An Algebraic Approach to Data Quality Metrics for Entity Resolution over Large Datasets
John Talburt (University of Arkansas at Little Rock, USA), Richard Wang (Massachusetts Institute of Technology, USA), Kimberly Hess (CASA 20th Judicial District, USA) and Emily Kuo (Massachusetts Institute of Technology, USA)
Copyright: © 2008
This chapter introduces abstract algebra as a means of understanding and creating data quality metrics for entity resolution, the process in which records determined to represent the same real-world entity are successively located and merged. Entity resolution is a particular form of data mining that is foundational to a number of applications in both industry and government. Examples include commercial customer recognition systems and information sharing on “persons of interest” across federal intelligence agencies.

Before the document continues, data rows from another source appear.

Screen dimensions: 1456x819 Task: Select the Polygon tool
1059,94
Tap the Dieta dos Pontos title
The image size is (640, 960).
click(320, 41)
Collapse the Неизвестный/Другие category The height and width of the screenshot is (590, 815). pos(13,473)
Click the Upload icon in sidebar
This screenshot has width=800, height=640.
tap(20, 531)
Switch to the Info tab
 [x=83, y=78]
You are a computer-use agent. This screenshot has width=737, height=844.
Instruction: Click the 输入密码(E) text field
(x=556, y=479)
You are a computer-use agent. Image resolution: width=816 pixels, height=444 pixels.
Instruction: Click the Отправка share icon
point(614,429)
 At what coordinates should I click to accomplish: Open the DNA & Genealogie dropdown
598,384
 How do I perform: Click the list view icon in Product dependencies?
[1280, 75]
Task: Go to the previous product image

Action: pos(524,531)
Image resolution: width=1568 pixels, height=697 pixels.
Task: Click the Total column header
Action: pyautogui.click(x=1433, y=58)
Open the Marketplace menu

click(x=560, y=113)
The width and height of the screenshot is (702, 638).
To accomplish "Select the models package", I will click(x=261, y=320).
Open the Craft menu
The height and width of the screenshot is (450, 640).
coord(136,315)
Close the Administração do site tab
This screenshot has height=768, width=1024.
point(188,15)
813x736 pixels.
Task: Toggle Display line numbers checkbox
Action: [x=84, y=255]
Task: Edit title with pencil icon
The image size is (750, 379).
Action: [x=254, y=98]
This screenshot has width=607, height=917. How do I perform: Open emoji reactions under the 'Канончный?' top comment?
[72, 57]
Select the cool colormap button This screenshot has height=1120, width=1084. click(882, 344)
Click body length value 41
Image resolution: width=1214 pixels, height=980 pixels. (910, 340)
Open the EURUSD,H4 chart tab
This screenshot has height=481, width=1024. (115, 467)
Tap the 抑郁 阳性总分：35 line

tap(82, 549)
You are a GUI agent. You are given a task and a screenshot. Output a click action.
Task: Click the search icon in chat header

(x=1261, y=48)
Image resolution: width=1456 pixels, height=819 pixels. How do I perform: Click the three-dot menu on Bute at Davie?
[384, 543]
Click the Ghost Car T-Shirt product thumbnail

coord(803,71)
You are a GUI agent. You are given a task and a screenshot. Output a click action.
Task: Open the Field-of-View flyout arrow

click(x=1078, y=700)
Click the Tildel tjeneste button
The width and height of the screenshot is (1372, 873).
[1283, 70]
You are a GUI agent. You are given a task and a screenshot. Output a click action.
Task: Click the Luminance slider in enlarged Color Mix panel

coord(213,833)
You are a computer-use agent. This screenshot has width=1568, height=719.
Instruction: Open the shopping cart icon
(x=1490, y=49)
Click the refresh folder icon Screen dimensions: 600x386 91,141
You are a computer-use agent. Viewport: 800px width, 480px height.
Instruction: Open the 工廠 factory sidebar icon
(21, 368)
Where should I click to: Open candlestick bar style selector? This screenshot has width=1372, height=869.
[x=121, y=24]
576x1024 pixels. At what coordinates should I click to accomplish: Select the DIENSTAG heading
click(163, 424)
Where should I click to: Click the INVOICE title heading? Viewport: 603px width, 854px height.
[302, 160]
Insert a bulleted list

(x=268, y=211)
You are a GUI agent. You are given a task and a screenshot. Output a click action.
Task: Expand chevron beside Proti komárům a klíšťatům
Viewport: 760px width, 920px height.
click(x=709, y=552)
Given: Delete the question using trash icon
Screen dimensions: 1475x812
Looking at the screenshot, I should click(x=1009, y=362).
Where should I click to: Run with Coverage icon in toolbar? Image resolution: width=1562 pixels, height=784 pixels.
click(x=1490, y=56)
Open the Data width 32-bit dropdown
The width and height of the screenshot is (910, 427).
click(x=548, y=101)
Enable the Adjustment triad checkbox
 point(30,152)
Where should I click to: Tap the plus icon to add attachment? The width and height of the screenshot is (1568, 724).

Despite the importance of these applications, most of the data quality literature focuses on measuring the intrinsic quality of individual records than the quality of record grouping or integration. In this chapter, the authors describe current research into the creation and validation of quality metrics for entity resolution, primarily in the context of customer recognition systems. The approach is based on an algebraic view of the system as creating a partition of a set of entity records based on the indicative information for the entities in question. In this view, the relative quality of entity identification between two systems can be measured in terms of the similarity between the partitions they produce. The authors discuss the difficulty of applying statistical cluster analysis to this problem when the datasets are large and propose an alternative index suitable for these situations. They also report some preliminary experimental results, and outlines areas and approaches to further research in this area.